2. A Clear Annotation: @ModuleTest

We introduced a custom annotation to define the modules needed by the test:

@ModuleTest([Module.NOTIFICATION, Module.PROFILE])  
class NotificationIntegrationTest {  
    ...  
}  

Its Kotlin definition:

@Target(AnnotationTarget.TYPE, AnnotationTarget.CLASS)  
@Retention(AnnotationRetention.RUNTIME)  
@SpringBootTest  
@Transactional  
@AutoConfigureMockMvc  
@ActiveProfiles("test")  
@ContextCustomizerFactories(ModuleTestContextCustomizerFactory::class)  
annotation class ModuleTest(  
    val value: Array<Module> = [],  
)  

It wraps common test setup annotations and passes configuration to the factory.
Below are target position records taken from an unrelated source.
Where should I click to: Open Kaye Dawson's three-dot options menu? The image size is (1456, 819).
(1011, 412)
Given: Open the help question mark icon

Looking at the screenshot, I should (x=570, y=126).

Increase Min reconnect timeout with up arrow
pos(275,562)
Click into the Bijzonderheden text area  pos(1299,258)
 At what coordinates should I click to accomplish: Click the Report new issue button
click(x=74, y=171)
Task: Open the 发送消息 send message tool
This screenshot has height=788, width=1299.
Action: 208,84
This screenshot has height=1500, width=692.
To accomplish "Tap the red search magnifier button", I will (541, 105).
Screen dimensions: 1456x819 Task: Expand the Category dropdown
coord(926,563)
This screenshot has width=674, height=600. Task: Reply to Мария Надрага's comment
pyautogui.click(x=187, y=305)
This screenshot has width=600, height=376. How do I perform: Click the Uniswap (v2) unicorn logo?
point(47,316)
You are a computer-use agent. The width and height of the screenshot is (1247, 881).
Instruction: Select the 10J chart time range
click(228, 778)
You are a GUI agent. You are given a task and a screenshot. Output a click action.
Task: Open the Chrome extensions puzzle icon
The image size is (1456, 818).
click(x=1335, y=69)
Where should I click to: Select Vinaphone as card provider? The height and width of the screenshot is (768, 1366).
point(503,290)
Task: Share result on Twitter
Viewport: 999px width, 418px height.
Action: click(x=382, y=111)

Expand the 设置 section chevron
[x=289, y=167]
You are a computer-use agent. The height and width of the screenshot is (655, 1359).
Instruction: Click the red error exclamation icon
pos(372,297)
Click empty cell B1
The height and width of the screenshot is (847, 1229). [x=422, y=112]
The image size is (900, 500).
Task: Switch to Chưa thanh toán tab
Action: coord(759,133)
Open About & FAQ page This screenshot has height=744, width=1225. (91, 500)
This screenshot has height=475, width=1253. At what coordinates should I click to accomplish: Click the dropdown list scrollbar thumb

3. Cleaner Injection: @AutowiredMock

To improve readability, we added an @AutowiredMock annotation — which behaves like @Autowired, but signals that the bean is mock-injected:

@ModuleTest([Module.NOTIFICATION, Module.PROFILE])  
class NotificationIntegrationTest {  
  
    @AutowiredMock  
    private lateinit var kycApi: KycApi  
  
    ...  
}  

This small detail makes it easier to distinguish real vs simulated dependencies at a glance.

???? The Results

With this strategy:

  • 50% faster overall integration test execution
  • Fewer contexts created thanks to smarter reuse
  • Consistent test design across the team

Developers now write tests that are more focused, faster, and easier to maintain.CI is more stable. Feedback loops are tighter. And most importantly: confidence is back.

???? What’s Next?

This strategy is still evolving. Some ideas we’re exploring:

  • Enable org.springframework.test.context.cache logs to track context reuse
  • Avoid loading internal beans from modules that are only accessed via HTTP or controllers
  • Write an internal test strategy guide to align team practices
  • Build a tool to analyze test context reuse: identify which tests share or break contexts, and which config deltas cause unnecessary context rebuilds

Got ideas or feedback? Share them in the comments or reach out — I’m always interested in learning new test strategies for complex Spring apps.

???? Final Thoughts

By combining modular design, precise context control, and a few Spring internals, we’ve found a sweet spot between test speed, confidence, and maintainability.

If your team is facing:

  • Slow CI builds
  • Flaky or long-running integration tests
  • Inconsistent test structure

I hope this experience gives you some inspiration.There’s no silver bullet — but a thoughtful strategy can make a big difference in both product quality and developer happiness.